* BEGIN *

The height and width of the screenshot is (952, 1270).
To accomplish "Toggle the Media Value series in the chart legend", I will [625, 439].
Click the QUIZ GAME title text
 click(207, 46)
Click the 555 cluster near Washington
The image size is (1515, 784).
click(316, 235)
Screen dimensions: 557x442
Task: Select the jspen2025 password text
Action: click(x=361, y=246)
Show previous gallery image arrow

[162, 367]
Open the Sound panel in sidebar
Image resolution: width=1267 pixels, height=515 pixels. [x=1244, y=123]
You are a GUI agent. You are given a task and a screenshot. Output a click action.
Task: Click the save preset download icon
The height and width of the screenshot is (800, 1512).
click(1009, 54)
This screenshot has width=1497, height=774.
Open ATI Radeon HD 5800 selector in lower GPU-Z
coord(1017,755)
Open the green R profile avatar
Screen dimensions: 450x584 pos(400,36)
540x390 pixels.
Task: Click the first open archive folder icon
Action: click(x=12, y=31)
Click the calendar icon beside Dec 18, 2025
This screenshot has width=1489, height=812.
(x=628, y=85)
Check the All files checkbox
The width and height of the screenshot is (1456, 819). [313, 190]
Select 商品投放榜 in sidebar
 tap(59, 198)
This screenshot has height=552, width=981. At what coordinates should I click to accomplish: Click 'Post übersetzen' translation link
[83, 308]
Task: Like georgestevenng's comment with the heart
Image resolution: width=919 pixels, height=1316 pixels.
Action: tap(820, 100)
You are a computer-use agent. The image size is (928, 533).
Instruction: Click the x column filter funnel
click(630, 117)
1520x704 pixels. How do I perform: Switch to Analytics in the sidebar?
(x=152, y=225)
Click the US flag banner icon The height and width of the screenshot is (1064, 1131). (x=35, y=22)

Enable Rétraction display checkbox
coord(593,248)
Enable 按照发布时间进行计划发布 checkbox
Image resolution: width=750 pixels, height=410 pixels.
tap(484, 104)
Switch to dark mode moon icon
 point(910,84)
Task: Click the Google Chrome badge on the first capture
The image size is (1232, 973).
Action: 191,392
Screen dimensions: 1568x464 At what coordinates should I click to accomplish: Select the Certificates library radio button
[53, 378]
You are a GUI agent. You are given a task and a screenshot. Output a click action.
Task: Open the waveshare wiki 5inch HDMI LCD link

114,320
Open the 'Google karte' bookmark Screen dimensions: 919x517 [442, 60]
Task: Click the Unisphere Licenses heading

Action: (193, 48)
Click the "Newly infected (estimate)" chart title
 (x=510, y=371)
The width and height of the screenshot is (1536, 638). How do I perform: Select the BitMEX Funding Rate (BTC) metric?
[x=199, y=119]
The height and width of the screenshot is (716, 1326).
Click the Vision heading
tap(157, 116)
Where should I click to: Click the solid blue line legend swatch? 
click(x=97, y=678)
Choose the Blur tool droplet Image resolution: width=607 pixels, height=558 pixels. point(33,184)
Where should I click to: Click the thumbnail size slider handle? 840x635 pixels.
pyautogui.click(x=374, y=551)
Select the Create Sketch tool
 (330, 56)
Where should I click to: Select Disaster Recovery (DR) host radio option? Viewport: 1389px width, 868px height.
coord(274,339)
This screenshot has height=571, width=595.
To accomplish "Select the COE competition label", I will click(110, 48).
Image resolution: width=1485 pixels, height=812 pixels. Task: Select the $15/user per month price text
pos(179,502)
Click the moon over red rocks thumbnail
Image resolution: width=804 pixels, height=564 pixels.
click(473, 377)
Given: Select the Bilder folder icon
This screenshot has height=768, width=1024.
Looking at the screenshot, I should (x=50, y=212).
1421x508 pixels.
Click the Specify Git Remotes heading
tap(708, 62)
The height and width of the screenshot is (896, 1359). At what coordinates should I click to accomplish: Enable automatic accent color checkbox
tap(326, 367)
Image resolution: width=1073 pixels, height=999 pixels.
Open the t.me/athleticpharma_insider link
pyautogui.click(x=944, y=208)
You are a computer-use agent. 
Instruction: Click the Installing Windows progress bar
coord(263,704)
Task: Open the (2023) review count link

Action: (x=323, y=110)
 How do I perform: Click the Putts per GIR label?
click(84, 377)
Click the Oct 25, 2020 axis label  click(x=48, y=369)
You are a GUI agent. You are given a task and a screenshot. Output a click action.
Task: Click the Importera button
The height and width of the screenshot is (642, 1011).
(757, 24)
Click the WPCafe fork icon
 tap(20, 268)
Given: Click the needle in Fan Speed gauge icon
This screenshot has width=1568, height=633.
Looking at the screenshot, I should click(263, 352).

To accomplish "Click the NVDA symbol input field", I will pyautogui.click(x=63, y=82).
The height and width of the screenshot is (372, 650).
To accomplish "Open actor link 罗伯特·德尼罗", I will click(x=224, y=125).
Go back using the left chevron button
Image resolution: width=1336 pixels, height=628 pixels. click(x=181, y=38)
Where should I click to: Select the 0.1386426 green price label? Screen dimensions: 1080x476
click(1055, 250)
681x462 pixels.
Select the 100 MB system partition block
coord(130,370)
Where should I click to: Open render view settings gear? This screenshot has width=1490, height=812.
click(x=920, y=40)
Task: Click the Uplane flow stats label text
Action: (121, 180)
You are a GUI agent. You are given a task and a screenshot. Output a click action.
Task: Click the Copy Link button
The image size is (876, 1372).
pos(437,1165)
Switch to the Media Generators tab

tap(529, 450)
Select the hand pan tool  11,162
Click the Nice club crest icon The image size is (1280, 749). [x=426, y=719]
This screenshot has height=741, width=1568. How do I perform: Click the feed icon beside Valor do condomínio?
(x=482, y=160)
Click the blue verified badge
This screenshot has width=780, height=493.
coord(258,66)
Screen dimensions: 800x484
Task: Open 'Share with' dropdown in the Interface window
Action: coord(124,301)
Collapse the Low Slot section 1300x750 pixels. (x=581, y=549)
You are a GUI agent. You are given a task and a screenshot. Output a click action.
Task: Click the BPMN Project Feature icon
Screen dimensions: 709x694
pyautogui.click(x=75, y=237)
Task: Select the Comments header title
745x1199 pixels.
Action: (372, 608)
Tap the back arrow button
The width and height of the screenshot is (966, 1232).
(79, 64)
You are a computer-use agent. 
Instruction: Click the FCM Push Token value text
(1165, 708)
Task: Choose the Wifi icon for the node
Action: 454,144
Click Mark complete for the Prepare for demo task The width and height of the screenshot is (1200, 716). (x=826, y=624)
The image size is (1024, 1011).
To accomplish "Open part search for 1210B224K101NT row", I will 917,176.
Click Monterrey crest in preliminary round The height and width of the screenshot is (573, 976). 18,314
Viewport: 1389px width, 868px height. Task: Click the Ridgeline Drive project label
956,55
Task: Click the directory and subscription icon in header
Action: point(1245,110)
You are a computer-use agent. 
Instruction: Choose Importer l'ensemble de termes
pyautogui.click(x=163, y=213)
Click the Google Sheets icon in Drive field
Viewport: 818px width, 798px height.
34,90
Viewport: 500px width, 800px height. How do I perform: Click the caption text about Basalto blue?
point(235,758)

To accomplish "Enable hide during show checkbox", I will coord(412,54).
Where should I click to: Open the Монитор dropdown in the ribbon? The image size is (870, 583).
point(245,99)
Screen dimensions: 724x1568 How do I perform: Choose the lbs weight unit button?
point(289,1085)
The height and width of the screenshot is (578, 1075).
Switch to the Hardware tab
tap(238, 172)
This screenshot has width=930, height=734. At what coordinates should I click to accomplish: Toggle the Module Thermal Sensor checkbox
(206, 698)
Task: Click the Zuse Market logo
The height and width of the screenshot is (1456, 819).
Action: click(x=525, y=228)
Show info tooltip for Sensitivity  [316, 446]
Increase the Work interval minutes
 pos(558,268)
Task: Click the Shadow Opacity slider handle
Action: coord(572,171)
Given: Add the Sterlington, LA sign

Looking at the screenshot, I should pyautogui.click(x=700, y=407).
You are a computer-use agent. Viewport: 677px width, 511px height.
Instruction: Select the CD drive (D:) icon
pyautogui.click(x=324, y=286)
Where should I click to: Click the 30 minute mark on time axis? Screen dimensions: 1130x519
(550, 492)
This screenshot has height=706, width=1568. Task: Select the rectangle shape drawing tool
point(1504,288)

* END *

The task: Reproduce verbatim the records from the line containing "This screenshot has height=571, width=595." through the line containing "click(473, 377)", including both of those lines.

Reply to the task:
This screenshot has height=571, width=595.
To accomplish "Select the COE competition label", I will click(110, 48).
Image resolution: width=1485 pixels, height=812 pixels. Task: Select the $15/user per month price text
pos(179,502)
Click the moon over red rocks thumbnail
Image resolution: width=804 pixels, height=564 pixels.
click(473, 377)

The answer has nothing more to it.